It’s very illustrative that some of the big figures of the open source and p2p communities are currently onboard the blockchain wagon: Brendan Eich is pursuing the establishment of a basic measurement unit for attention, at Brave / BAT; Bram Cohen has reportedly been working on proof-of-space concepts for a novel cryptocurrency; and there’s many more cases.

Even though initiatives of the type share common ancestors (Napsters, Torrent, MojoNation, etc), the scope of each wildly varies, and no one can foresee which will stand the test of time. As an example, Youtube was not the first video sharing platform, for those who weren’t grown up yet. Few expected subscription services to become so big in the early days of online content monetisation. And an equivalent amount of surprises and turnarounds may stand in the way of crypto networks, still.

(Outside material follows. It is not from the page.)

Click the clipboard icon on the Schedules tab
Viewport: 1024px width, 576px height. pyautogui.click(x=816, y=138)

At Paratii, we are betting on a near-future of token interoperability, reliable DEXs, functional state channels and integrated zk-SNARKs on Ethereum— a set of features not fully in place yet, but which will allow our software client and its underlying system to stand out on the shoulders of the open protocols it’s built upon.

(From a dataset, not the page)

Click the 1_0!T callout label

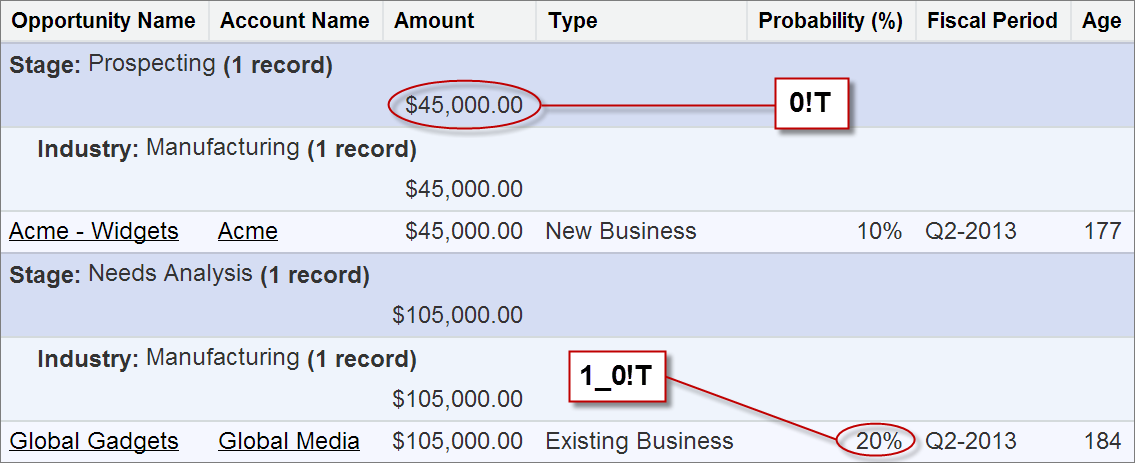click(x=616, y=375)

If this is the right approach? Only time will tell. There are a few alternative ones analysed here (and an updated panorama is on the way). We see most of them as complementary.

The people

What began as a pair inside a Brazilian film production company has grown to a team of 10+ contributors distributed over 3 continents. We have a business cluster in Brazil and development is spearheaded by the Italian side of the team, with a strengthening northern African accent. More about us can be found here, and we’re always chatting on open rooms :)

What comes next?

We are excited to share our wiki & related documents, where we outline our business case, current tech stack, basic incentive structures and future plans.

The vision for Paratii is ever evolving, and we want you to be part of the process. All feedback + suggestions + critique + advice is welcomed. To share your thoughts or to learn more about Paratii, come chat with us on Gitter. Looking forward to see you!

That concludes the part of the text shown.